If you want a good image of the atmosphere, check out the song titles. Cold, industrial-esque but far from sterile, screeching, hateful and brutal, with an occasional touch from horror. TotM most likely hates you. I rarely heard what the lyrics were about, but the songs deliver their message without words, too: the band says that they draw their influence from human suffering and other violent acts, and, despite how lame or used these themes might sound to you, the band has managed to transform hatred, violence, misanthropy and sadism into a very fitting aural form. The album lenght has been kept fittingly short so that the beating doesn't get dull.

This album has been waiting a review from me from quite some time, because I found it hard to get a grasp of it. It was evident that the music is of very good quality, but at least I found the band's output too unique and multi-faceted for me to describe it well. The songs vary from in-your-face-poundings, for example the album's two very catchy openers, to some even slow-paced and more atmospheric and devilish-sounding songs and song-parts. A lot of weight is also given to the atmospheric elements overall, the synths and samples work great in deepening and building up the songs' mood. For example the tortured female screams in "Sacrifice in the Jungle" and the last track really get your attention due to them having a lot of empty air around them. They sound powerful, even scary.

The thing that maybe most affects this album being so difficult to grasp is it's rich mixing. All the elements are in full balance, they don't take room away from each other. The guitars don't run the album, neither the vocals or the drums. It's the whole with all the spices and elements. This is something that is heard all too rarely.

The release is wholly black & white, simplistic but effective. The booklet doesn't offer any lyrics, which is a minus in my books, but there are brief and fittingly angry explanations about the band's ideology and influences, the basic release info and a peculiar little warning for "depressed pathetic assholes" to stay away from the album.
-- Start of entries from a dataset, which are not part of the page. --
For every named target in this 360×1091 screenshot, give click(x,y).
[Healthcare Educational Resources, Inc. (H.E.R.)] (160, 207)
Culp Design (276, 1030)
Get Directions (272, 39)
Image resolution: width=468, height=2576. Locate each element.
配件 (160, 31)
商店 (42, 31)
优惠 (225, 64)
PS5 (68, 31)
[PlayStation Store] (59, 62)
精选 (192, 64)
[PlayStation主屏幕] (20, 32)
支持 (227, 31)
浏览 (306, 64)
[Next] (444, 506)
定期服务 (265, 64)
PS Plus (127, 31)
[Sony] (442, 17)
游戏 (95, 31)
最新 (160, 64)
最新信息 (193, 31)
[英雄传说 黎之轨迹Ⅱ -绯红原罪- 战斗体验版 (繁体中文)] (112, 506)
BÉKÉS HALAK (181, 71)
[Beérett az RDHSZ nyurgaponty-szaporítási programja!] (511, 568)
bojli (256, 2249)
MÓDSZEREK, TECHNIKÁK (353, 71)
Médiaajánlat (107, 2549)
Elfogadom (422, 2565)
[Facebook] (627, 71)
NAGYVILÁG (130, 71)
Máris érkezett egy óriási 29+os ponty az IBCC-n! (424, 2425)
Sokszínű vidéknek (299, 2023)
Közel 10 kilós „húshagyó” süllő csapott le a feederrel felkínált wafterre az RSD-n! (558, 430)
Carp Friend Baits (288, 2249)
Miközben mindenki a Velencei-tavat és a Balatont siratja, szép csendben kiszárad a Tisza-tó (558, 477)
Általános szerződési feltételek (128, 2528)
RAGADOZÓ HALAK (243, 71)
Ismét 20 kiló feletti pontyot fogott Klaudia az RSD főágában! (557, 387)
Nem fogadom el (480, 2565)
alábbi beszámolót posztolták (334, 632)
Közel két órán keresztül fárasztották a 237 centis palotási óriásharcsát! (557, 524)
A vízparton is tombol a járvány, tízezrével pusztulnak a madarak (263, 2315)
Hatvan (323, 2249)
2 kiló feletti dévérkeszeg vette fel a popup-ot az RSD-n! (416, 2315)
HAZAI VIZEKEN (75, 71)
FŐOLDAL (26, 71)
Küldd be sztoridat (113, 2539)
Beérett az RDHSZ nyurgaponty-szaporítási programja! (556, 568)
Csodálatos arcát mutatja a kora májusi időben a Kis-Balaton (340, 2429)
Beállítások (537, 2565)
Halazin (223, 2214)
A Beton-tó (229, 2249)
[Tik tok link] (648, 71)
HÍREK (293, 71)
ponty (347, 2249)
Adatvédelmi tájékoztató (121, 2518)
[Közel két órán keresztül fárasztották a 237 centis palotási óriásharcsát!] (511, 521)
The layout, the stylish closeup band picture, and the pictures of executions and corpses behind the CD appeal to me with their bare effectiveness and fitting style. Their distant and even cold nature fit in well to the songs' themes and attitude, and keep the band from becoming too "warm" to the listener. The front cover artwork is rather dull to my eyes, and reusing it in the back doesn't get any points from me. It's a flaw in the otherwise well thought-out whole.

After all this, how to sum it up? If you want something fresh but still cold and hateful from your Black Metal, head to this temple. The band has managed to conjure up something of their own, and of great quality too, and for that I respect them. Now they only have to focus on sharpening their output to a greater effect. They have made a well-built soundscape from many layers of sound, but it makes the songs slightly lack in violence that they would otherwise be capable of. The whole could also be slightly more well flowing, for example the transition from song one to song two is pretty lame, and it is quite noteworthy in that early point of the album. Other than that, I can only hope that the band will keep the quality high in the future, too.